Directions for this task
Take the lines of the data below from the very first through the line containing "Help/FAQ (757, 59)" and output them exactly, pictures excluded.

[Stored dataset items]

*** Block opens ***

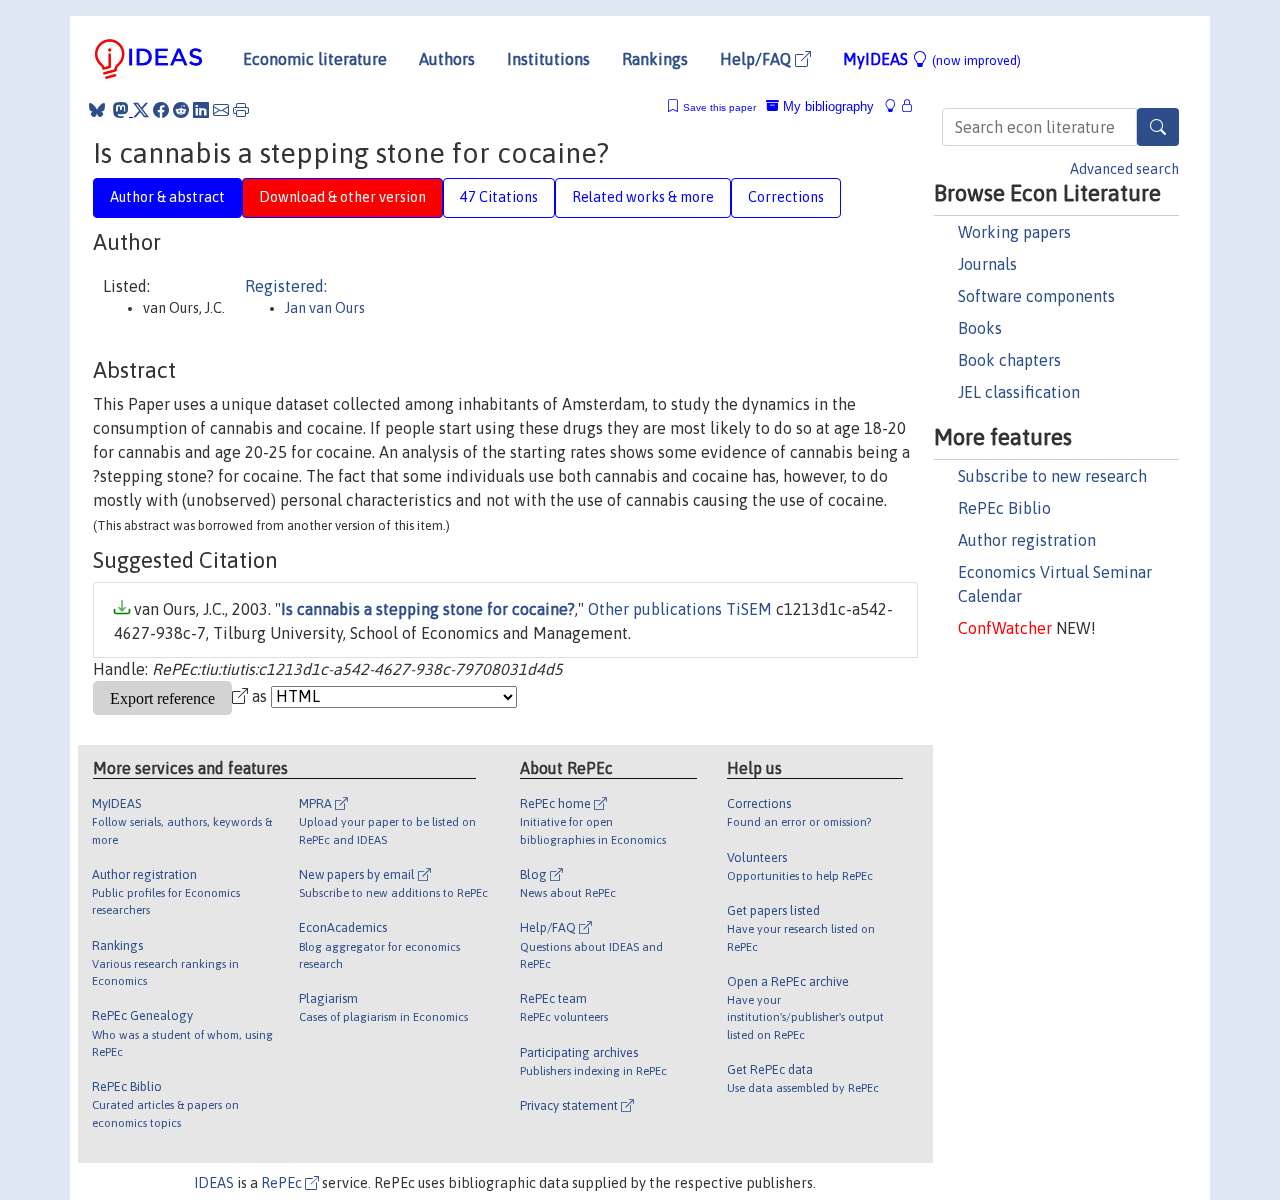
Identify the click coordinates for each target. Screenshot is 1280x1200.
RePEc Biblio (1004, 508)
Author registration (1027, 540)
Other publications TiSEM (680, 609)
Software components (1036, 296)
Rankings (655, 59)
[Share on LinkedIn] (201, 110)
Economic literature (315, 59)
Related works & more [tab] (643, 197)
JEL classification (1019, 392)
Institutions (548, 59)
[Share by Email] (221, 110)
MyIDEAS (932, 59)
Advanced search (1124, 169)
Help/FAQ (757, 59)
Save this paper (719, 107)
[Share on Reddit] (181, 110)
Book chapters (1009, 360)
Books (980, 328)
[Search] (1158, 127)
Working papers (1014, 232)
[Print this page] (241, 110)
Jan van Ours (325, 308)
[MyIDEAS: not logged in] (896, 106)
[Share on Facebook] (161, 110)
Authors (447, 59)
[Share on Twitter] (141, 110)
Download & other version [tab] (342, 197)
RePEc (283, 1183)
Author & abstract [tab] (167, 197)
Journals (987, 264)
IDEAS (214, 1183)
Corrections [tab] (786, 197)
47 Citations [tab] (499, 197)
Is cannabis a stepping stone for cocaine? (428, 609)
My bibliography (826, 106)
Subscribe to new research (1052, 476)
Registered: (286, 286)
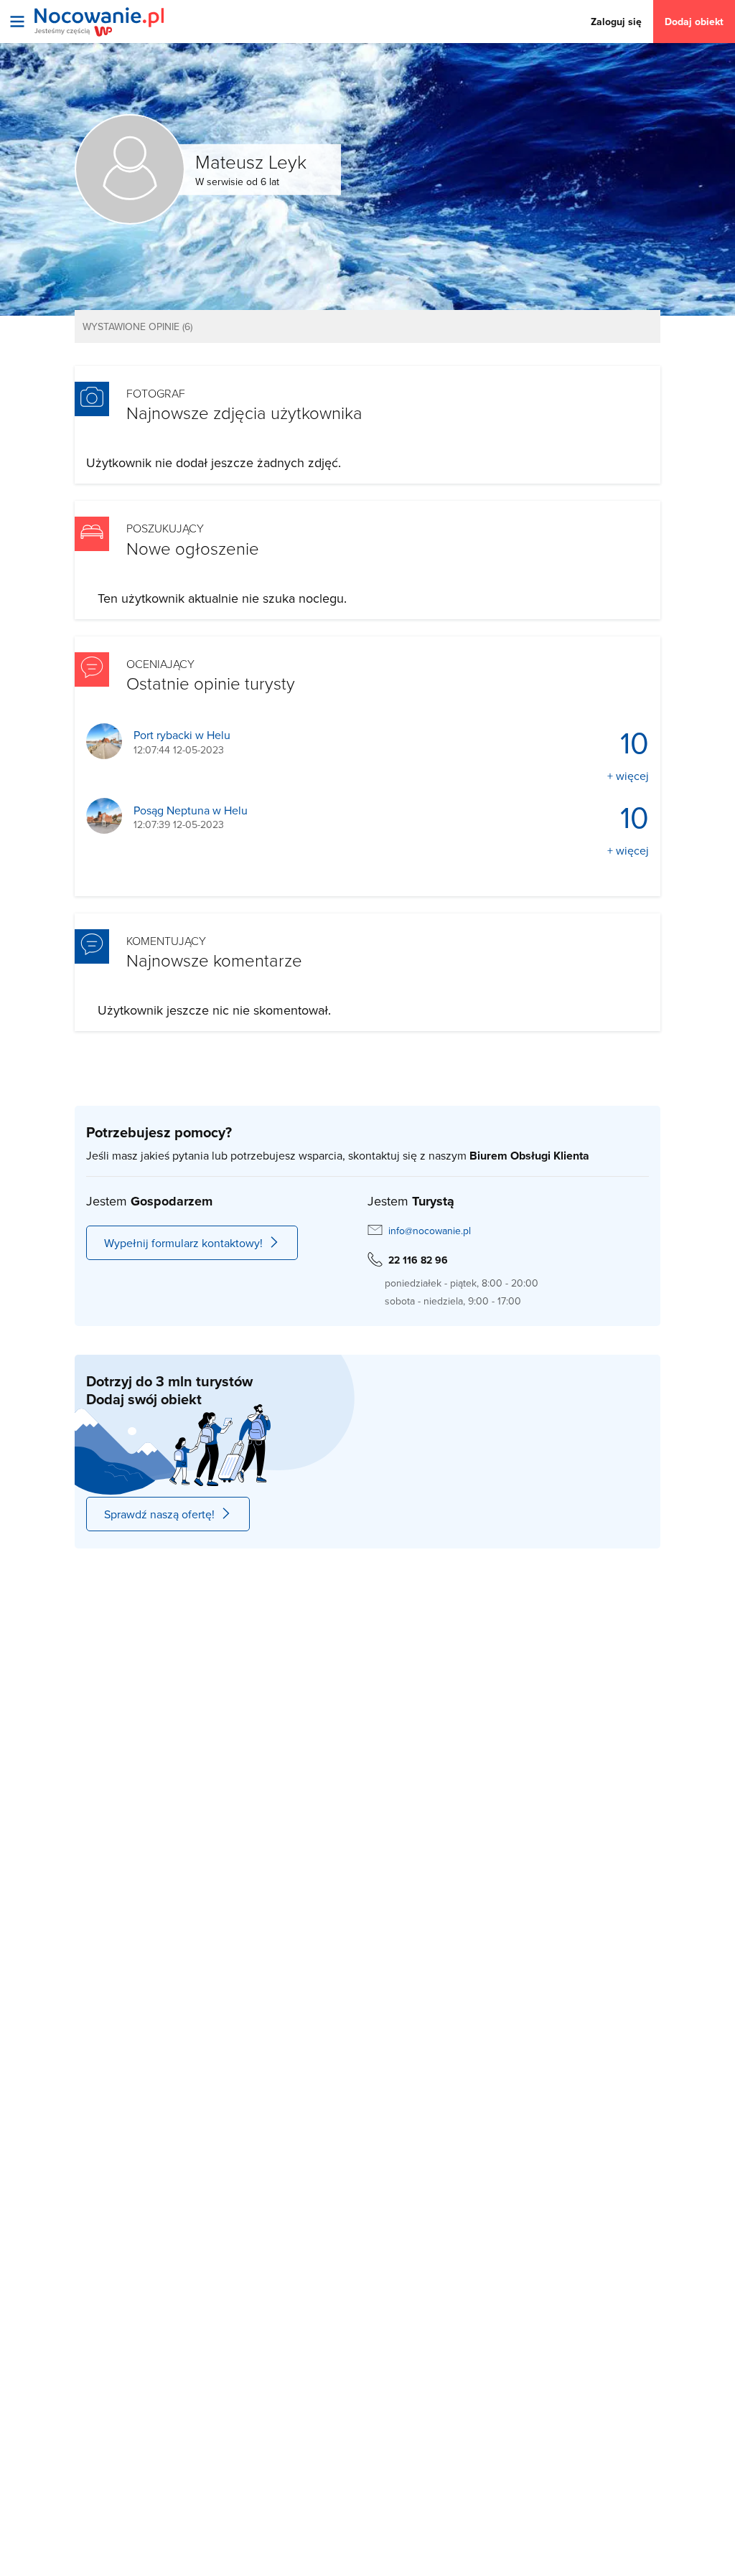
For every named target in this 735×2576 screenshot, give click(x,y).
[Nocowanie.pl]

*** Block closes ***

Answer space
Identify the click coordinates for each target. Screenshot is 1280x1200.
RePEc Biblio (1004, 508)
Author registration (1027, 540)
Other publications TiSEM (680, 609)
Software components (1036, 296)
Rankings (655, 59)
[Share on LinkedIn] (201, 110)
Economic literature (315, 59)
Related works & more [tab] (643, 197)
JEL classification (1019, 392)
Institutions (548, 59)
[Share by Email] (221, 110)
MyIDEAS (932, 59)
Advanced search (1124, 169)
Help/FAQ (757, 59)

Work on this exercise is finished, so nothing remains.